* REQUIRED WORK:
Output the listing lines from the one containing "This screenshot has width=1024, height=576." through the end of the listing, inclusive, reproducing them exactly and nothing else.
* Start DATA FOR THE TASK *
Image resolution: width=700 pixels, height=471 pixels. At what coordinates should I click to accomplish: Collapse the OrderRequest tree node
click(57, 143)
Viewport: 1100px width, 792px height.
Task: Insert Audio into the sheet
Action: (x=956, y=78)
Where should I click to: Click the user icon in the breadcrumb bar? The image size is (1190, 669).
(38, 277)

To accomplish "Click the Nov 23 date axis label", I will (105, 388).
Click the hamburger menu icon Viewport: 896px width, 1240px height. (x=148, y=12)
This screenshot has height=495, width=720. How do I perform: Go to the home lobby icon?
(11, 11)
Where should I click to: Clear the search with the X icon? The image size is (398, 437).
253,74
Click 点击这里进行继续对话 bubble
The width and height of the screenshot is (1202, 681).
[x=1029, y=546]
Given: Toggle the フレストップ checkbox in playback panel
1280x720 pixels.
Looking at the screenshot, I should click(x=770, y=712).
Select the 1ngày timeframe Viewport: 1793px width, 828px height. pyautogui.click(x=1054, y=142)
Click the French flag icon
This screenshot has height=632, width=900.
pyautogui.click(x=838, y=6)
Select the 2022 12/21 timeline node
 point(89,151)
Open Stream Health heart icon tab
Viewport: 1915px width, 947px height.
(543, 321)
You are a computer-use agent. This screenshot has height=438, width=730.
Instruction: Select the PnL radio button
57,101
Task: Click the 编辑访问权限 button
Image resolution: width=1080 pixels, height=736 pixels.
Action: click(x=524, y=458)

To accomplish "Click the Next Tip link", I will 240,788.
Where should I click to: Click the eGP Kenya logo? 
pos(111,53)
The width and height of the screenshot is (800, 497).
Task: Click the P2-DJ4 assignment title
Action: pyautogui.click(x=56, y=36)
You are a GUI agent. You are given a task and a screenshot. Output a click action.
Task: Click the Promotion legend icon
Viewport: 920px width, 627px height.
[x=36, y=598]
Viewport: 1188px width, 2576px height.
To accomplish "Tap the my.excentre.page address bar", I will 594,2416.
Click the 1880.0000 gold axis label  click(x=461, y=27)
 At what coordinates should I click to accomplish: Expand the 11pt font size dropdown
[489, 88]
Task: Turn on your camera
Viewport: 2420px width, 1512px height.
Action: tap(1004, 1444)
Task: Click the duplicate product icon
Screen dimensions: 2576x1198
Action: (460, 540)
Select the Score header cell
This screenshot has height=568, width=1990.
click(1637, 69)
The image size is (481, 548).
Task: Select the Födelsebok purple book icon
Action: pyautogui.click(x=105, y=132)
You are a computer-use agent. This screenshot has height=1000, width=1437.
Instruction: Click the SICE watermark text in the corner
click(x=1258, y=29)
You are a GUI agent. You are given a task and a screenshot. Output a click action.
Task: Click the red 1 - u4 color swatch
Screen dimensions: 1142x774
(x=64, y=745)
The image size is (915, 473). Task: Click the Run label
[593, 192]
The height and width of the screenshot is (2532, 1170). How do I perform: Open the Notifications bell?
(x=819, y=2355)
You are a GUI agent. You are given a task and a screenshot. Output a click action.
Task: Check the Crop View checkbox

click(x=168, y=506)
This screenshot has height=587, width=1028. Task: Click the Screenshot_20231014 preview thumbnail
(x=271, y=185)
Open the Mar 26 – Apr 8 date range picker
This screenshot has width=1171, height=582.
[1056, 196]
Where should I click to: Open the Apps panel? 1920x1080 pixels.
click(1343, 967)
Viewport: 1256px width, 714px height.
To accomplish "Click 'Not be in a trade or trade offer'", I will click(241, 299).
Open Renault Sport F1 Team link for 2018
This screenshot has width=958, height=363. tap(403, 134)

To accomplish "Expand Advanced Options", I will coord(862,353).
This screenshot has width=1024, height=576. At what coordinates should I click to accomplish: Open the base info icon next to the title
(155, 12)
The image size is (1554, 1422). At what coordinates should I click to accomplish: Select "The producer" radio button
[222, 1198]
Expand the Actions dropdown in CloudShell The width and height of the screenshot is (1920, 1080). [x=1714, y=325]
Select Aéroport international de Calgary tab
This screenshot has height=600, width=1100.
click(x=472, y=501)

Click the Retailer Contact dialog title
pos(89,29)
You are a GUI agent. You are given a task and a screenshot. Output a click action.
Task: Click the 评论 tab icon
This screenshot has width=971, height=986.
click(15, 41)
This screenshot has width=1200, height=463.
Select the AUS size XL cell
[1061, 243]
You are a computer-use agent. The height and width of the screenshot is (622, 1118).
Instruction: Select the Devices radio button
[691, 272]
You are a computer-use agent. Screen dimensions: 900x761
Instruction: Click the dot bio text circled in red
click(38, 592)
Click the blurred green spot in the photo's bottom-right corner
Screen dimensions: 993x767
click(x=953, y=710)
* End DATA FOR THE TASK *
* EXERCISE RESULT:
This screenshot has width=1024, height=576. At what coordinates should I click to accomplish: Open the base info icon next to the title
(155, 12)
The image size is (1554, 1422). At what coordinates should I click to accomplish: Select "The producer" radio button
[222, 1198]
Expand the Actions dropdown in CloudShell The width and height of the screenshot is (1920, 1080). [x=1714, y=325]
Select Aéroport international de Calgary tab
This screenshot has height=600, width=1100.
click(x=472, y=501)

Click the Retailer Contact dialog title
pos(89,29)
You are a GUI agent. You are given a task and a screenshot. Output a click action.
Task: Click the 评论 tab icon
This screenshot has width=971, height=986.
click(15, 41)
This screenshot has width=1200, height=463.
Select the AUS size XL cell
[1061, 243]
You are a computer-use agent. The height and width of the screenshot is (622, 1118).
Instruction: Select the Devices radio button
[691, 272]
You are a computer-use agent. Screen dimensions: 900x761
Instruction: Click the dot bio text circled in red
click(38, 592)
Click the blurred green spot in the photo's bottom-right corner
Screen dimensions: 993x767
click(x=953, y=710)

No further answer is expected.